The product of all the elements of a finite abelian group

I'm trying to prove the following statements.

Let $G$ be a finite abelian group $G = \{a_{1}, a_{2}, ..., a_{n}\}$.

• If there is no element $x \neq e$ in $G$ such that $x = x^{-1}$, then $a_{1}a_{2} \cdot \cdot \cdot a_{n} = e$.

Since the only element in $G$ that is an inverse of itself is the identity element $e$, for every other element $k$, it must have an inverse $a_{k}^{-1} = a_{j}$ where $k \neq j$. Thus $a_{1}a_{1}^{-1}a_{2}a_{2}^{-1} \cdot \cdot \cdot a_{n}a_{n}^{-1} = e$.

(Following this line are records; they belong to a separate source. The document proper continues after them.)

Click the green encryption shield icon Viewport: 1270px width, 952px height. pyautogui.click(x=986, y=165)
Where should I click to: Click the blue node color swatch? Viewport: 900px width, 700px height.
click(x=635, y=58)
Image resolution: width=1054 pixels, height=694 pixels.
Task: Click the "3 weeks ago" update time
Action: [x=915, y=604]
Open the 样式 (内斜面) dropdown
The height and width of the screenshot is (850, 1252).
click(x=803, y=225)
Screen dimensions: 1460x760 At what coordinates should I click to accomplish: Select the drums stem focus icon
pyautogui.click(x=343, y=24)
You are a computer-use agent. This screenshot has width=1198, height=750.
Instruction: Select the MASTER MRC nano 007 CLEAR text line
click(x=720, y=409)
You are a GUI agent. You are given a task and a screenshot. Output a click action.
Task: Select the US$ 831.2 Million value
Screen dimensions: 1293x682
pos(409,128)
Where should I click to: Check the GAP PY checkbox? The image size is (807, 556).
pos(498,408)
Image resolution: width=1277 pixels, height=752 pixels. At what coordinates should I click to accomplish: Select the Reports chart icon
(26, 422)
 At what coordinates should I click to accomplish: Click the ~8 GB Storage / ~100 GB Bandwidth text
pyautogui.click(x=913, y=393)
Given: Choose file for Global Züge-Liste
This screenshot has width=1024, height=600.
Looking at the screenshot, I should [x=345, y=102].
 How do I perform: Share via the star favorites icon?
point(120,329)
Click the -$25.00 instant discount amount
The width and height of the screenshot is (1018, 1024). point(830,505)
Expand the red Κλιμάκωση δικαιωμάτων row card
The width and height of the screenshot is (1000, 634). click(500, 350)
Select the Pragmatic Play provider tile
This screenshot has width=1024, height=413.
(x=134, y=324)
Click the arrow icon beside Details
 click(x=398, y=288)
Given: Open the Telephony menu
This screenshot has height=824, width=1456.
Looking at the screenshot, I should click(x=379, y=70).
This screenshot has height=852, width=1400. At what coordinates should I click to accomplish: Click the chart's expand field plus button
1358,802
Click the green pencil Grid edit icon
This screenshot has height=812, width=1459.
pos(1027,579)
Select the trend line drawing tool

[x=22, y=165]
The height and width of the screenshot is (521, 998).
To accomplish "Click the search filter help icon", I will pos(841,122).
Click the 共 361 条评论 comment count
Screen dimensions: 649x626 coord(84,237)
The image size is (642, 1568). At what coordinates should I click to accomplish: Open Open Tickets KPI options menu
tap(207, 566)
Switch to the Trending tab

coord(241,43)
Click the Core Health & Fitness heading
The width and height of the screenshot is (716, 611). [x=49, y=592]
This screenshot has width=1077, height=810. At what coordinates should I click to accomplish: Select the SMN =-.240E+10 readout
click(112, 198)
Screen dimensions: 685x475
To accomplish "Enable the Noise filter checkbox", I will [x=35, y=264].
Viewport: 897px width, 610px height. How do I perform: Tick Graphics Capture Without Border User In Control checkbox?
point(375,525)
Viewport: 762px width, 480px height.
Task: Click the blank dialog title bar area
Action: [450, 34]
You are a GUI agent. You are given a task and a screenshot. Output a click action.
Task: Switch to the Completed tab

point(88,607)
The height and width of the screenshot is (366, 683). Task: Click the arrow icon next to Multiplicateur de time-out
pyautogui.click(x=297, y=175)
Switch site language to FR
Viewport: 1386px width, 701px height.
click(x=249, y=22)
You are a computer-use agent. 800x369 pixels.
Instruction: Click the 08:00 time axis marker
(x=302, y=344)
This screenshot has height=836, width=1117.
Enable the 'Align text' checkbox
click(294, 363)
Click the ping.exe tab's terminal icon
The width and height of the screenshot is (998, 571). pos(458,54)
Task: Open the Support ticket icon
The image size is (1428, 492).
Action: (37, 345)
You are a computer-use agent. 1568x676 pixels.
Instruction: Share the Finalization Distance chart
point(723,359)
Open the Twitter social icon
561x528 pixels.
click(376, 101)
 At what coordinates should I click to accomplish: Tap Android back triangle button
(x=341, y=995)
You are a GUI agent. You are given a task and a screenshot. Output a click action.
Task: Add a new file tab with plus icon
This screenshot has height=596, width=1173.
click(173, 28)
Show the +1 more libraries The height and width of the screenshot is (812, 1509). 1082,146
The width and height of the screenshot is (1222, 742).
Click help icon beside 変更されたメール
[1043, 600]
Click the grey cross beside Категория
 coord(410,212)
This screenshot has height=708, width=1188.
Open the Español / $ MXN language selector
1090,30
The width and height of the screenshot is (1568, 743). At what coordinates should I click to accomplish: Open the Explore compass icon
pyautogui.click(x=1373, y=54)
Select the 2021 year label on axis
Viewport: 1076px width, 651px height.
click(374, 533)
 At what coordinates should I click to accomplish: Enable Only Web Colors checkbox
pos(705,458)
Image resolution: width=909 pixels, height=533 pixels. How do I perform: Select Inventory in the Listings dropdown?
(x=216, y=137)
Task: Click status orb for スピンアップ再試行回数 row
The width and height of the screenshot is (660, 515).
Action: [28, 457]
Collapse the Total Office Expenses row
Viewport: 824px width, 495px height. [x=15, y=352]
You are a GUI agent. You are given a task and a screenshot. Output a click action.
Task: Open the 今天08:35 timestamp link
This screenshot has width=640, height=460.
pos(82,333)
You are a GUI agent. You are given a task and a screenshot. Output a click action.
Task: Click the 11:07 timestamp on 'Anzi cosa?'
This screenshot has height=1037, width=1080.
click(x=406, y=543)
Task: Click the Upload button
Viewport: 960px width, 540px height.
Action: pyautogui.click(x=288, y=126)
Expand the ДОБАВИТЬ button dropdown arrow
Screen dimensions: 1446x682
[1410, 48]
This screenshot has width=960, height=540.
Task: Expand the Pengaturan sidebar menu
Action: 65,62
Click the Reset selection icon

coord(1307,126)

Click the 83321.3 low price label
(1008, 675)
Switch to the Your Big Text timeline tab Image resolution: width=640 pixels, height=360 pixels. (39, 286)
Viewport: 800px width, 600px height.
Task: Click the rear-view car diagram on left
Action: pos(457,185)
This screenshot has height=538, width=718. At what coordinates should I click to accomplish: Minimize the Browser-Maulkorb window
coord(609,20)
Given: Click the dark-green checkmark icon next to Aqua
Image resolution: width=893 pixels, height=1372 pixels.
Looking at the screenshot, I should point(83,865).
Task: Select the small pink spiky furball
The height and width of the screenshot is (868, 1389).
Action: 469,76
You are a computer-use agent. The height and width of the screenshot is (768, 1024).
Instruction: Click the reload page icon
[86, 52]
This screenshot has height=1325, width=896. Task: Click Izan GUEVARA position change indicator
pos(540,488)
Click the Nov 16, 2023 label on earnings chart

• If there is exactly one $x \neq e$ in $G$ such that $x = x^{-1}$, then $a_{1}a_{2} \cdot \cdot \cdot a_{n} = x$.

This is stating that $x$ is not the identity element but is its own inverse. Then every other element $p$ must also have an inverse $a_{p}^{-1} = a_{w}$ where $p \neq w$. Similarly to the first question, a rearrangement can be done: $a_{1}a_{1}^{-1}a_{2}a_{2}^{-1} \cdot \cdot \cdot xx^{-1} \cdot \cdot \cdot a_{n}a_{n}^{-1} = xx^{-1} = e$. And this is where I am stuck since I proved another statement.

Any comments would be appreciated for both problems.

Your approach to the first problem is correct, however let me write it slightly differently. Since for each $i$ there exists a unique $j$ such that $a_j=a_i^{-1}$ we see every element and its inverse appears in the product $$a_1a_2\cdots a_n,$$ and hence this product must be the identity. However, it is misleading to write this as $$a_1a_{1}^{-1}\cdots a_n a_n^{-1}$$ since $a_1^{-1}$ will be $a_j$ for some $j$, so we are counting the element $a_j$ twice. This product has $2n$ elements instead of $n$, and this is where your error in the second problem stems from. For the second problem, since $x$ is its own inverse, that is since $x=x^{-1}$, we won't have both $x$ and $x^{-1}$ appearing in the product. Every other element will have its inverse appear exactly once, so we are able to conclude the product $$a_1a_2\cdots a_n$$ equals $x$.